Texte à lire –
------------------------------------------------

Pour autant, les honoraires posent la question de la qualité du statut du chirurgien-dentiste. Il n’est pas étonnant que, comme chacun, il ait à les justifier. Mais, il est licite de maintenir ces honoraires individuels correspondant à un acte lui-même justifié pour une nécessité d’équilibre budgétaire du système de remboursement des soins. Cependant, en France, en négligeant trop longtemps les soins utiles, en particulier en dentisterie et en optique, nous en sommes arrivés à cautionner un système devenu inique.
De là à espérer une forme d’opposabilité étendue à certains actes jusque-là dits « à honoraires libres », c’est probablement un sujet qui soulèvera d’autres questionnements prochainement…
Réflexions de Frédéric Bizard
Économiste, Sc. Po Paris
Auteur de Protection sociale, pour un nouveau modèle, Éditions Dunod, 2017
Notre système de santé a été conçu à partir de la déclinaison de notre triptyque républicain. Nous sommes le seul pays au monde en matière de santé à tenter de concilier des valeurs pas toujours compatibles : la liberté, l’égalité et la solidarité. Tout ce qui renforce ce trépied éthique et moral renforce notre système. La liberté tarifaire peut-elle entrer dans ce cadre ?

------------------------------------------------

Données extraites –
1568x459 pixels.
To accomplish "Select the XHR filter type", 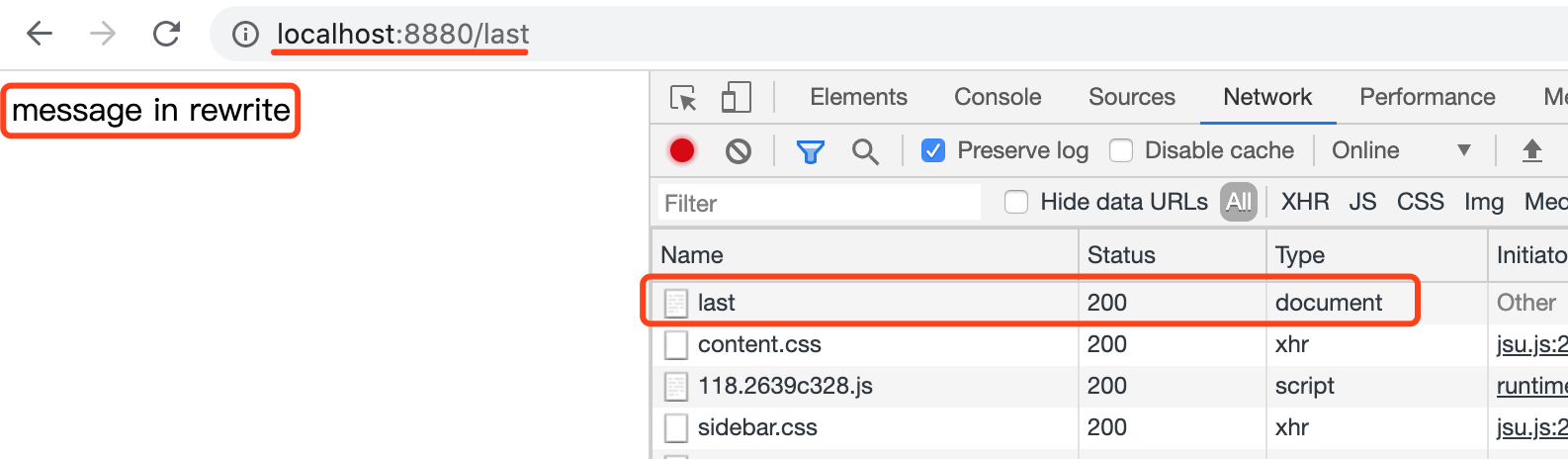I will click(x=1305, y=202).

------------------------------------------------

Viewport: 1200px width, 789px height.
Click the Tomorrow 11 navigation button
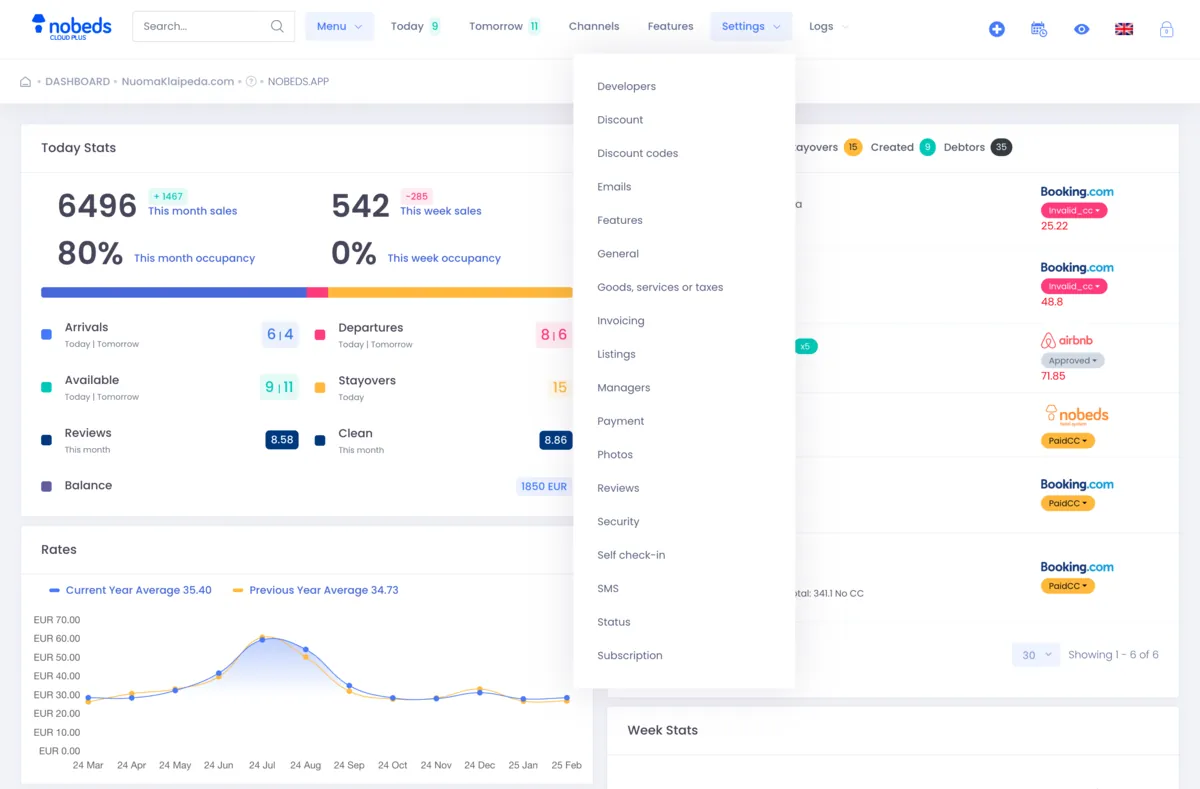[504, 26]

------------------------------------------------

Exercice 1 –
D'après le texte sur les honoraires et le système de santé, quelles valeurs notre système de santé tente-t-il de concilier ? Citez-les toutes.
Exercice 2 –
Poursuivez le texte sur les honoraires et le système de santé après sa dernière phrase, « La liberté tarifaire peut-elle entrer dans ce cadre ? ».

Zone de réponse 1 –
La liberté, l'égalité et la solidarité.

Zone de réponse 2 –
Rappelons que la part libre des honoraires s’est considérablement accrue dans plusieurs prestations de santé du fait du blocage des tarifs de la Sécurité sociale depuis les années 1960 en dentaire et les années 1980 en médecine. Le remboursement d’une prothèse dentaire en 2017 est de 10 % du tarif moyen pratiqué en France (70 % de 107,50 e, soit 75,25 e pour un tarif moyen de 750 e). Les comparaisons internationales des tarifs pratiqués en France en médecine ambulatoire et en chirurgie montrent qu’ils sont nettement inférieurs. La part de soins de ville dans les dépenses totales de santé est la plus faible au monde (25 % contre 33 % en moyenne dans l’OCDE), ce qui montre qu’ils sont les coûts les plus efficaces en France.
La patiente du cas exposé ne se plaint probablement pas du tarif pratiqué par son chirurgien-dentiste, mais du reste à charge à payer après le remboursement de l’assurance maladie et de son organisme d’assurance privé. La cause principale des problèmes individuels de financement des prothèses ne vient pas des tarifs, mais de la mauvaise couverture assurantielle. On a vu que l’assurance maladie ne remboursait que 10 % du prix de la pose d’une prothèse, mais la complémentaire santé ne va compléter qu’à hauteur de 40 % du tarif, ce qui laisse une somme trop importante à payer pour la classe moyenne.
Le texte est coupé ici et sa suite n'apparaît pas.